After some paw washing she moseyed away. Then her big male friend came to check out her tree, though he was a bit on the klutzy side hopping up. Soon a second male appeared from the bushes – we waited for some kind of angry man-lion showdown, but they seemed barely curious. The first guy got down on the ground, and the second approached and the 2 brushed heads like friendly cats sometimes will with one another. Of course I missed that photo opp. Eventually we moved on and came across the female now up in yet a different tree. It’s actually quite unusual for lions to climb trees I guess – Nakuru is the only place in Kenya with tree climbing lions, much to the leopard’s chagrin since they are usually safe from lions when up in the trees. We drove past her spot a couple times during the day, and she was always up there, snoozing away, occasionally watching a herd of gazelles not far off but looking very unmotivated to chase anything. The last time we passed we saw that the big male was now sitting about 50ft away from the base of her tree; she was playing hard to get, not really giving him much encouragement, but he eventually moved out into the open and flopped down on the ground like a kitten in a sunspot. Tim thought she was likely a young female in heat, and these 2 males were suitors vying for her attention. A bit unusual for a female to be travelling away from a group of other females, but maybe she was just setting out on her own. We watched a while, wondering if we’d see some lion action, then decided to leave them to their courtship in privacy (actually being closely watched by at least 5 vehicles at all times!)



Next we stopped to watch some funny warthogs, which really are called pumba for all you Lion King fans out there. I giggled a little every time I heard it. Off in the distance we saw a female zebra with 2 half-grown zebras nearby. We were about to move on when Tim said, “oh, yeah there’s her baby trying to stand up for the first time.” Not really sure how we missed her giving birth while we were gazing upon a bunch of warthogs 40 feet away, but we did. Looked through the binoculars and sure enough there was a damp, gangly little guy lying in a heap while mom chowed down on the grass (curiously she didn’t seem particularly concerned about this life she just produced. The little guy tried valiantly to struggle to his feet and eventually managed a wobbly, knock-kneed, wide-legged stance, then fell down when he tried to walk. After many attempts he finally got up and staggered around a bit, trying to figure out how to nurse but seemingly aiming at mom’s tail. Really amazing.

From there we checked out Nakuru’s famous flamingos – often up to hundreds of thousands of them at a time on the shores of the lake (it’s a saline lake and they eat the blue green algae there). I guess the flamingos aren’t as reliably at Nakuru as they used to be since the lake is becoming more polluted and the salinity changing rapidly from water runoff and unpredictable drainage. This day there were a ton, though, and looking down at the lake from several hundred feet up, it looked like part of the lake had a lovely pink sand beach.

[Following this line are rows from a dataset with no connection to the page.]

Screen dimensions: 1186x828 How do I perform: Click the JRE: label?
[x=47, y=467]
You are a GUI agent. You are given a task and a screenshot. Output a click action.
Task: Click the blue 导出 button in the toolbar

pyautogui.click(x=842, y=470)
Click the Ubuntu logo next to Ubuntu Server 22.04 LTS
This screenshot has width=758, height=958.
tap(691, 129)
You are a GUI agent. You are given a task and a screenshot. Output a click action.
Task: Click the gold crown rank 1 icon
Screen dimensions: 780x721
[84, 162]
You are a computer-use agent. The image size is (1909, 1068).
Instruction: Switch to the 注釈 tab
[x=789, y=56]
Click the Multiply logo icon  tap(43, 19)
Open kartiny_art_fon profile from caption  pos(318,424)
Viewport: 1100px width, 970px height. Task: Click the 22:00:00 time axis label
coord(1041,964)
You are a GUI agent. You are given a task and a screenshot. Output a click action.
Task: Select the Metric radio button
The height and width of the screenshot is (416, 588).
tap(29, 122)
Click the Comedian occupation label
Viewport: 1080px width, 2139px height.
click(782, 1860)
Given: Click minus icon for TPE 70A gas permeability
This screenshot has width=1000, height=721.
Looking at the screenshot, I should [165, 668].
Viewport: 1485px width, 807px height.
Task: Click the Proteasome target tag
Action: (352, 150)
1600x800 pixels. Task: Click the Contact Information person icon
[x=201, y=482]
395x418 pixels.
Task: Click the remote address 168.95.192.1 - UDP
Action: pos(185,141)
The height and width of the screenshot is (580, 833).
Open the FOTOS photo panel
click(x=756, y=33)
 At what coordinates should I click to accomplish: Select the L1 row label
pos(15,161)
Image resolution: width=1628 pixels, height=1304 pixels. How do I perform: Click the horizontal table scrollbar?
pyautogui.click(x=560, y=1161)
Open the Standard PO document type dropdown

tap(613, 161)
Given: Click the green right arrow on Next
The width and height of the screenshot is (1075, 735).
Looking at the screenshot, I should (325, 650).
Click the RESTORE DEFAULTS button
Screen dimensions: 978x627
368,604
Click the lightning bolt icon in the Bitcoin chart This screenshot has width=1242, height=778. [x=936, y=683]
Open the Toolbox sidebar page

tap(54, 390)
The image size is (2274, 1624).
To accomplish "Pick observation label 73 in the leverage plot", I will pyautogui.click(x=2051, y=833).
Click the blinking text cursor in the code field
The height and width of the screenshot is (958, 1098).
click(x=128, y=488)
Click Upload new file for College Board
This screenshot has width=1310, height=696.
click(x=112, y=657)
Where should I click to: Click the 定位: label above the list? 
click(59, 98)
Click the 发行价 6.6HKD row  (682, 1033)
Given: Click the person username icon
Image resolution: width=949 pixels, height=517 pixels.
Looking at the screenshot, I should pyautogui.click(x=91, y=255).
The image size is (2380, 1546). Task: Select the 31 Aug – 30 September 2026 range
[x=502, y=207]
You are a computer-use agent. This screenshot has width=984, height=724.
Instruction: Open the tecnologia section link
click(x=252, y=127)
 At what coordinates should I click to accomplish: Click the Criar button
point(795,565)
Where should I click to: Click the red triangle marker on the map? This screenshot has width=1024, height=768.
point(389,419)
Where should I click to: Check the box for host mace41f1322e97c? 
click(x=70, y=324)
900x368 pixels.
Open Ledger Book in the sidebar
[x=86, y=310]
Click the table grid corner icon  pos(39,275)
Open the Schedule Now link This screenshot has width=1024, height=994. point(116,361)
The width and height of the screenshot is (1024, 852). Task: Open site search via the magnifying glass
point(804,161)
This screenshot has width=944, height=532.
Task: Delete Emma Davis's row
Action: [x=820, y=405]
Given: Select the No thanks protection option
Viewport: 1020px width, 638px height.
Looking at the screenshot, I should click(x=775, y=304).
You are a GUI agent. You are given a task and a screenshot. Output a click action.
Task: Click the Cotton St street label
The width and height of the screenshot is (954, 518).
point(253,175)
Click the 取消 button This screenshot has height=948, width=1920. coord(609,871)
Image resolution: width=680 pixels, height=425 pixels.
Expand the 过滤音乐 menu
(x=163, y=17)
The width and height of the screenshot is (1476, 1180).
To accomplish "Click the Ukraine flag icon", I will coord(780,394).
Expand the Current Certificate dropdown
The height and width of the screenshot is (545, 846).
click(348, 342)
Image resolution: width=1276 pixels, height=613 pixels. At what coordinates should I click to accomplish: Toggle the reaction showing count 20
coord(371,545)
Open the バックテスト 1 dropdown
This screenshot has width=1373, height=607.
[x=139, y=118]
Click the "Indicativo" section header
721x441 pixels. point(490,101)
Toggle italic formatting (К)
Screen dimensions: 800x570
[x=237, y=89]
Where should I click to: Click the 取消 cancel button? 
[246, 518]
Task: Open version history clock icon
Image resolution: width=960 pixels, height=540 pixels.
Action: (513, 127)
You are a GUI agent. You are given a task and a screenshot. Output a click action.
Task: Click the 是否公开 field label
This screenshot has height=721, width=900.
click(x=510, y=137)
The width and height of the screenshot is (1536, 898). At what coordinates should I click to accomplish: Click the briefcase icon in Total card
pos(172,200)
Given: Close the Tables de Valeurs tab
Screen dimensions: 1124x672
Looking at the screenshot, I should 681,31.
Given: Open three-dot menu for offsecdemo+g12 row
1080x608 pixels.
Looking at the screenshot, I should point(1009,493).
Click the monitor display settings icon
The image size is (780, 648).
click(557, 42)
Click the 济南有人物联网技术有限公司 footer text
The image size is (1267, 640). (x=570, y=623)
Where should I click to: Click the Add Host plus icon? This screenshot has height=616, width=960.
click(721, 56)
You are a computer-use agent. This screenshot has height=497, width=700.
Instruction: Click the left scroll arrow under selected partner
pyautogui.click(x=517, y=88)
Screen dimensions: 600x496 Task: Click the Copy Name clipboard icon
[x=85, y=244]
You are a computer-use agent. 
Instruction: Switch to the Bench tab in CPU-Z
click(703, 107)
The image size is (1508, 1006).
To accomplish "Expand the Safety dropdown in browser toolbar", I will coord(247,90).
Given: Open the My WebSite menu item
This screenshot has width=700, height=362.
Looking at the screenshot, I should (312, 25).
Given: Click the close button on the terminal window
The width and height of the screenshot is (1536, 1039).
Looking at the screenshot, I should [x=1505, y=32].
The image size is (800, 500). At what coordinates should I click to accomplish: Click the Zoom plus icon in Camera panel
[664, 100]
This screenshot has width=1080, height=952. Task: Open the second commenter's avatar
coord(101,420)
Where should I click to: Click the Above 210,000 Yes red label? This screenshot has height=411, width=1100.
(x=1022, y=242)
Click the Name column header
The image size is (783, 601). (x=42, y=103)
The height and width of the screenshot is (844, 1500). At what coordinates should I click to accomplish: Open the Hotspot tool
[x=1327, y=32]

The day was rounded off by seeing lots of baboons, who are creepily human and yet not so, so much that you start to feel weird the longer you look at them. Also gazelles and giraffes and buffalo, pelicans and crazy, prehistoric Marabou storks. The one big thing we missed was the leopard, but supposedly there are only 4 in the park and they are nocturnal and quite reclusive, and can be really hard to spot. It was a really nice, breathtaking day in such a lovely place.


The next day before getting several teeth rattled loose on the return matatu ride, we took a taxi up to Menengai Crater, supposedly the second largest land crater in the world. It was really awe-inspiring, so vast and green (which has surprised me a bit, Kenya is overall really green) and semi-deserted. We made it up there before all the curio sellers did, so we were able to take in the view without anyone else around. Such a cool weekend, I’m still just awe-struck by the fact that all these crazy animals are just wandering around, doing their thing. I mean, really, that’s a real live lion just chilling by the side of the road.